---------- PROVIDED DATA

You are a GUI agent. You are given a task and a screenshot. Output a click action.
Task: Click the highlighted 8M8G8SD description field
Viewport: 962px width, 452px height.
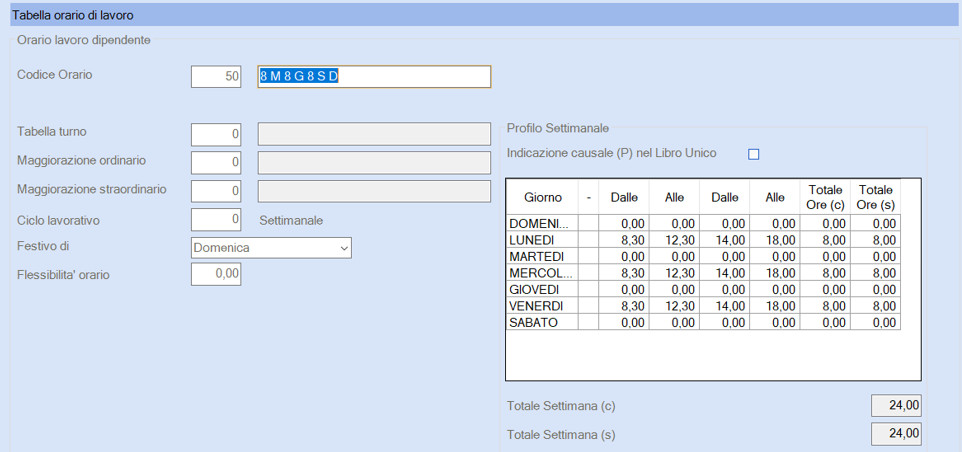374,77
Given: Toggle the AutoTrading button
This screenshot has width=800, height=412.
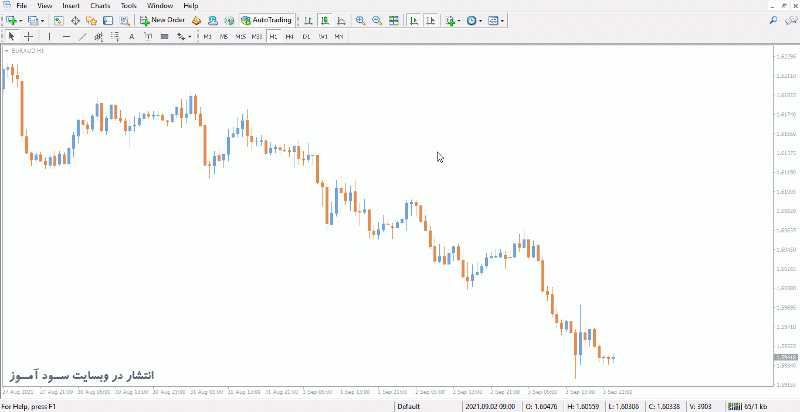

--------------------

REQUIRED TASK: Can you copy out every line of the entries above word for word, leaving out the pictures?

WORKED SOLUTION:
You are a GUI agent. You are given a task and a screenshot. Output a click action.
Task: Click the highlighted 8M8G8SD description field
Viewport: 962px width, 452px height.
374,77
Given: Toggle the AutoTrading button
This screenshot has width=800, height=412.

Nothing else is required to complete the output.